Construction Site Monitoring with Computer Vision

ML-based construction project tracking system analyzing photos and drawings

Overview

During my internship at Magikkraft (IIM Ahmedabad Incubatee) from July to August 2025, I worked on developing a comprehensive computer vision and machine learning-based construction project tracking system that analyzes site photos and engineering drawings to monitor project progress.

Problem Statement

Construction project monitoring typically requires manual inspection and comparison of site progress against engineering drawings. This process is time-consuming, error-prone, and doesn’t scale well for large projects.
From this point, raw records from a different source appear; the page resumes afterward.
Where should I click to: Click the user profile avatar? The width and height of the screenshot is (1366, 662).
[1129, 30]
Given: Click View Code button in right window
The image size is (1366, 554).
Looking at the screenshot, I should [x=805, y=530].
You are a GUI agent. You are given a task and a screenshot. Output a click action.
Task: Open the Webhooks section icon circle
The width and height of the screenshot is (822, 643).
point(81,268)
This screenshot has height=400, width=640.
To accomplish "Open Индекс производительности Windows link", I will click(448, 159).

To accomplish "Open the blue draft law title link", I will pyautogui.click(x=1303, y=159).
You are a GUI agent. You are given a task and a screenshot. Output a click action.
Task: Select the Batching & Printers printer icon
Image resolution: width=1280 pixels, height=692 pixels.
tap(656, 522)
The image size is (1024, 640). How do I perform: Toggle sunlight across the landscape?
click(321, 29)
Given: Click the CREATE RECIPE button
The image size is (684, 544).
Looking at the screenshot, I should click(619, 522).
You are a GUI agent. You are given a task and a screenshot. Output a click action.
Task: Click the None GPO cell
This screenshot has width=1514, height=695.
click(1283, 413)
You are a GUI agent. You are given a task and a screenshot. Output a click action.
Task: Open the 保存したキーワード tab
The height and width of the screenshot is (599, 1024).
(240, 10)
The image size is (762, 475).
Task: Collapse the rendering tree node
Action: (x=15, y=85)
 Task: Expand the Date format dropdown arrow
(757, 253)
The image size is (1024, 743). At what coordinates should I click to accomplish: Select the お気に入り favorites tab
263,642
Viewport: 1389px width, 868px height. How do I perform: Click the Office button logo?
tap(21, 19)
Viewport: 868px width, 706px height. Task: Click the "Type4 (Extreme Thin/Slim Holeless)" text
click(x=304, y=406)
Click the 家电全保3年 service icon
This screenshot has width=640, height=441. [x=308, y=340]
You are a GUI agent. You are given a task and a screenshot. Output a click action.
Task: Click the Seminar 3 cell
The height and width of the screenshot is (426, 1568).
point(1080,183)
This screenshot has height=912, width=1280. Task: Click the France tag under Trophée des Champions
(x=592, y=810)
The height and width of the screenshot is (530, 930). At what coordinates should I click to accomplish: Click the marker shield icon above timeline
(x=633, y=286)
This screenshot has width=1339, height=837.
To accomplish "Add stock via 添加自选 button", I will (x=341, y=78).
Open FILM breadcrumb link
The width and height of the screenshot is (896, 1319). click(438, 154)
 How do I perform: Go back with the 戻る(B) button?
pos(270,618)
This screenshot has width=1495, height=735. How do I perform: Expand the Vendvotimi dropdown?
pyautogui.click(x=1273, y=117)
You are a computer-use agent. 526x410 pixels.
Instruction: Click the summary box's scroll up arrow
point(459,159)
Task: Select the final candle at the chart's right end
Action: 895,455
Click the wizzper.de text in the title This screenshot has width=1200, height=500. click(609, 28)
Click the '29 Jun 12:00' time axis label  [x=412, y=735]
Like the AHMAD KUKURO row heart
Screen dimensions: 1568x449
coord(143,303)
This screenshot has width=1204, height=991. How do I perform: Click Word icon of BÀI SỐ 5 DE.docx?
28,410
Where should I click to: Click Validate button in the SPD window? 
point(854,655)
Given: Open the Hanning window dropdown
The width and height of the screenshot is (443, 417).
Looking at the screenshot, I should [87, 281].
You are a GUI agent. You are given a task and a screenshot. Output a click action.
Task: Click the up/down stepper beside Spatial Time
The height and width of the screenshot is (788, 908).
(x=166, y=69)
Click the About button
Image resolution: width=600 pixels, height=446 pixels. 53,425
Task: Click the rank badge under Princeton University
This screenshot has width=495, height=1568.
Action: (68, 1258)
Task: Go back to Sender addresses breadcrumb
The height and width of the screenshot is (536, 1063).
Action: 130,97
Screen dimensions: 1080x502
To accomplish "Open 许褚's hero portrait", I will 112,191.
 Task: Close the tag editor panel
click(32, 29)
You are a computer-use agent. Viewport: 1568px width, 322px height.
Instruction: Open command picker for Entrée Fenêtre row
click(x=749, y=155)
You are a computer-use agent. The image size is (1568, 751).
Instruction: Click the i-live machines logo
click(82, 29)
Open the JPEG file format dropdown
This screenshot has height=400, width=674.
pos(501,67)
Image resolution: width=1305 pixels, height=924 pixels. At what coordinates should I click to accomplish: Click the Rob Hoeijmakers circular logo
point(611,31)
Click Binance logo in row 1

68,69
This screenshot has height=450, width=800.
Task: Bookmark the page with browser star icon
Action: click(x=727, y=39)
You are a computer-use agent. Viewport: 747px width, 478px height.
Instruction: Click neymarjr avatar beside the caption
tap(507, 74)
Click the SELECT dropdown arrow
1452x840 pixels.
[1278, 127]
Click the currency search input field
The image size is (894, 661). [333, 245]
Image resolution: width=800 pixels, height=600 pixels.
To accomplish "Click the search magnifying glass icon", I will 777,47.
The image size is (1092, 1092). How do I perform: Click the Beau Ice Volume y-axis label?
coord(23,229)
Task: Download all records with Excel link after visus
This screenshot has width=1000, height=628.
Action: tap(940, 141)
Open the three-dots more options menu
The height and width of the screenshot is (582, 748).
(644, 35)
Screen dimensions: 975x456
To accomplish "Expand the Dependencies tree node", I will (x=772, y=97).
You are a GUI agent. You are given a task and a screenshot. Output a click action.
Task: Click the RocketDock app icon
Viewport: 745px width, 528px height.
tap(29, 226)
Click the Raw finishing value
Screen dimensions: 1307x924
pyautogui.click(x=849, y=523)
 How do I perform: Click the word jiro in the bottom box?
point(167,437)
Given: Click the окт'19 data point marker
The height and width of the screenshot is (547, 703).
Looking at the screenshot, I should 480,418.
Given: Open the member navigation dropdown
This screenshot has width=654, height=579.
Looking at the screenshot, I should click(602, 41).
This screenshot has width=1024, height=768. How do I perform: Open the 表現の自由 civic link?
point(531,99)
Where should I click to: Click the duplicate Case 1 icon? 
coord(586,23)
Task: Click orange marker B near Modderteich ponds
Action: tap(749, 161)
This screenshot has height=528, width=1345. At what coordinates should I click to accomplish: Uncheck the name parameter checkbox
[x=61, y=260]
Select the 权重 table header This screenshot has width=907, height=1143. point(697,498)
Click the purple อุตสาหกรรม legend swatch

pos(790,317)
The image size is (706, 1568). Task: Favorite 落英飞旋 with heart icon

The challenge was to develop an automated system that could:

  • Detect and count construction elements from site photos
  • Compare real-world progress with 2D engineering drawings
  • Provide accurate tracking for Oil & Gas plant construction projects
  • Handle various object detection tasks with high accuracy

Methodology

The project involved several key components:

  • Object Detection for Steel Pipes: Developed a CV model for detecting steel pipes on Oil & Gas Plant Construction sites using EfficientDet and YOLO architectures
  • Drawing-to-Photo Comparison: Prepared a Vision Model for comparing 2D engineering drawings with actual site photographs
  • Architecture Exploration: Explored and evaluated different architectures for object detection and counting tasks
  • CAD File Interpretation: Developed models for interpreting and extracting information from CAD files

Technologies

  • Deep Learning Frameworks: PyTorch, TensorFlow
  • Object Detection: EfficientDet, YOLO (YOLOv5, YOLOv8)
  • Computer Vision: OpenCV, PIL
  • CAD Processing: Custom parsers for engineering drawing formats
  • Data Processing: pandas, NumPy
  • Model Training: Weights & Biases for experiment tracking

Outcomes

The project successfully delivered:

  • A robust steel pipe detection model with high accuracy for Oil & Gas construction sites
  • An innovative vision system that bridges the gap between engineering drawings and physical construction progress
  • Scalable object detection and counting capabilities for various construction elements
  • Foundation for automated construction project tracking and progress monitoring

This work has practical applications in reducing manual inspection time, improving construction quality assurance, and enabling data-driven project management decisions.